她脑袋空空的,许是在屋中躺得久了,以至于她的要紧事都没怎麽进度。
她叹了口气,往後的日子,又要男装出入花楼了。
虽然她已然习惯,可还是担忧身後跟着尾巴。
那才是最担忧的事,她并没有豢养暗卫,这事成为她心中的一个结,如今要想豢养,也只是浪费时日了。
她搬来一木柜,放置在床头旁,又将花灯放在上面,这样子她便时时刻刻都能看见了。
她面向花灯侧躺着,发着呆,困意袭来便也睡了。
……
她一早起床便束胸,後又换上清雅的男装,她手法娴熟,这事她确实也没少干。
连去那花楼,恐也有上百次了。
茶楼去的散客,大多也都是青年子弟,他们闲时便会邀约同伴一同去品茶,鉴茶。
抛开这点不说,单要还有一方面的那便是茶楼处都有一说书先生有声有色的绘诉着这几日的新鲜事。
说来倒也是稀奇,旁人道听途说都需得从旁人的嘴中得知,而那说书先生却也不知从何处得来的消息说与一二。
因着要开张,荷澜便一早起来了。
她下楼时荷澜也正闻声而来。
看着荷澜错愕的眼神此刻正打量着她。
荷澜不确定的问:“姑娘?”
她点点头。
荷澜依旧是满脸震惊的看着她,“多年不见,姑娘这……着装越发娴熟了。”
荷澜走上前,欣赏的看着她,比划道:“姑~公子,这副模样好生俊秀。”
她摇了摇头,“虽不如澜姐的一半,但勉强能糊弄一二的。”
她边走,一手负手而立,“说来,这些年来,我知晓你不在我身旁,以不同的样貌去打探着各种信息,这手法也确实练得好了些。”

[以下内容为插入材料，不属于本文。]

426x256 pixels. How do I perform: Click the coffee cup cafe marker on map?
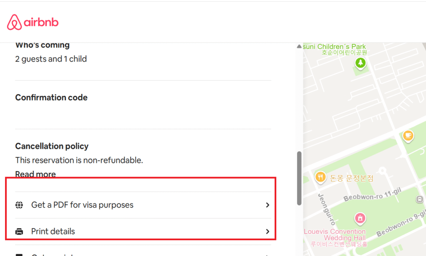click(x=408, y=135)
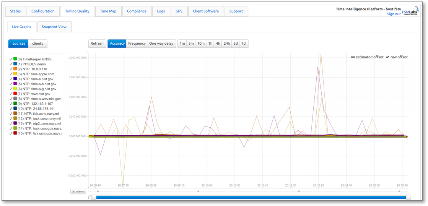
Task: Click the purple time-a-b.nist.gov legend square
Action: [x=15, y=84]
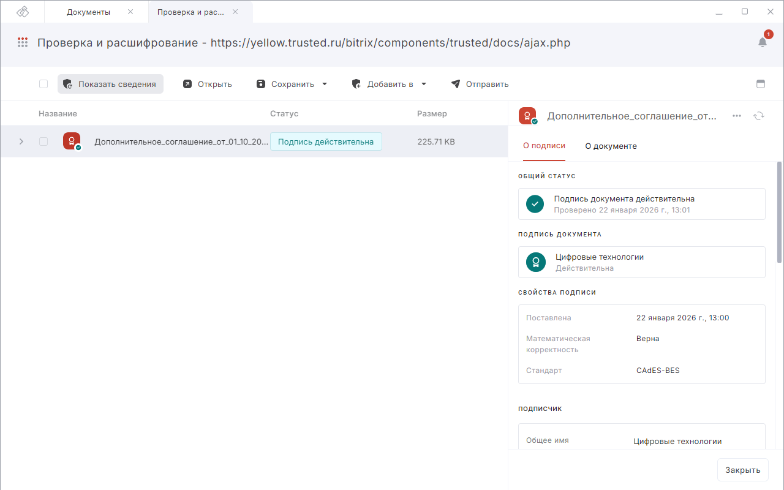784x490 pixels.
Task: Toggle the details panel layout icon
Action: click(x=761, y=83)
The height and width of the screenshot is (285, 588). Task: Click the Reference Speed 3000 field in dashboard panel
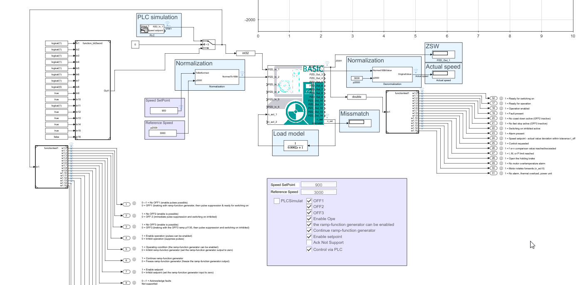[x=319, y=192]
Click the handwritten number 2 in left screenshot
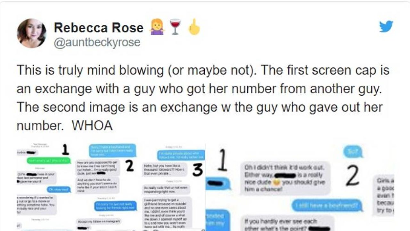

荷澜赞同道:“如此,到也不错。毕竟一个女子初入江湖里,那定是不能同男子所相比的。”
荷澜绕在她身旁走了一圈,无不赞叹着。
她突然想起道:“我今儿个回来得晚,到时阁楼处你给我留一个窗户便可。”
荷澜道:“你务必小心些。”
她看了荷澜一眼,不发一言的离开了。
一路考察,再遇到几个书生时她眼一亮,顿时跟着几人身後。
那几人浑然不知,只一味的闲谈着,有时豪笑连连。
几人步入一典雅的铺子,她擡眸一看,唇角微微上扬。